§ **Try it**
Do these statements agree with the frailty study abstract below? Answer yes or no for each and quote the deciding words. 1. The sample held 701 older adults. 2. Frailty was measured with a ten-item scale. 3. Healthcare utilization data came from an administrative database.

§ **Reading passage**
-*-

Background Frailty is frequently found to be associated with increased healthcare utilisation in western countries, but little is known in Asian population. This study was conducted to investigate the association between frailty and healthcare utilisation by care setting among community-dwelling older adults in Singapore.
Methods We conducted a six-month look-back and six-month post-baseline analysis of healthcare utilisation. Data from a longitudinal population-based survey were linked with healthcare utilisation data obtained from an administrative database.
Baseline frailty status was measured using the five-item FRAIL scale, which is categorised into three groups: robust (0), pre-frail (1–2), and frail (3–5). Healthcare utilisation included government primary care clinic visits, specialised outpatient clinic visits, emergency department visits, day surgery and hospitalisations. Multivariable logistic and negative binomial regression were applied to examine the associations between frailty with healthcare utilisation, controlling for other confounding variables.
Results In our sample of 701 older adults, 64.8% were of robust health, 27.7% belonged to the pre-frail category, and 7.6% were frail. Compared to the non-frail group, frail individuals had a higher rate of specialised outpatient clinic visits (incidence rate ratio (IRR): 2.8, 95% confidence interval (CI): 1.2-6.5), emergency department visits (IRR: 3.1, 95%CI: 1.1-8.1), day surgeries done (IRR: 6.4, 95%CI: 1.3-30.9), and hospitalisations (IRR: 6.7, 95%CI: 2.1-21.1) in the six-months before the baseline and in subsequent six months (IRR: 3.3, 95%CI: 1.6-7.1; 6.4, 2.4-17.2; 5.8, 1.3-25.8; 13.1, 4.9-35.0; respectively). Frailty was also significantly associated with an increased in the number of specialised outpatient clinic visits, emergency department visits and hospitalisations in 6 months before and after baseline, with controlling for covariates.

-*-

§ **Record excerpts**

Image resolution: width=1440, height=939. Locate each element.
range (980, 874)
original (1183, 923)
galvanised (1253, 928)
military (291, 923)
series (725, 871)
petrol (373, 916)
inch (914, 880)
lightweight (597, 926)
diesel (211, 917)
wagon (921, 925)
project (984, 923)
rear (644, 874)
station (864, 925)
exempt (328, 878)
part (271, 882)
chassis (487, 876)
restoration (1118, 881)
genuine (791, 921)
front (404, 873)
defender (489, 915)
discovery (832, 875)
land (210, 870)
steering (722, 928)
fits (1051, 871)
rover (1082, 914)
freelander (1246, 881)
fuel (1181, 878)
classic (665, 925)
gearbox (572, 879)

-*-

§ **Result of this task**
1. Yes: "In our sample of 701 older adults"
2. No: "Baseline frailty status was measured using the five-item FRAIL scale"
3. Yes: "healthcare utilisation data obtained from an administrative database"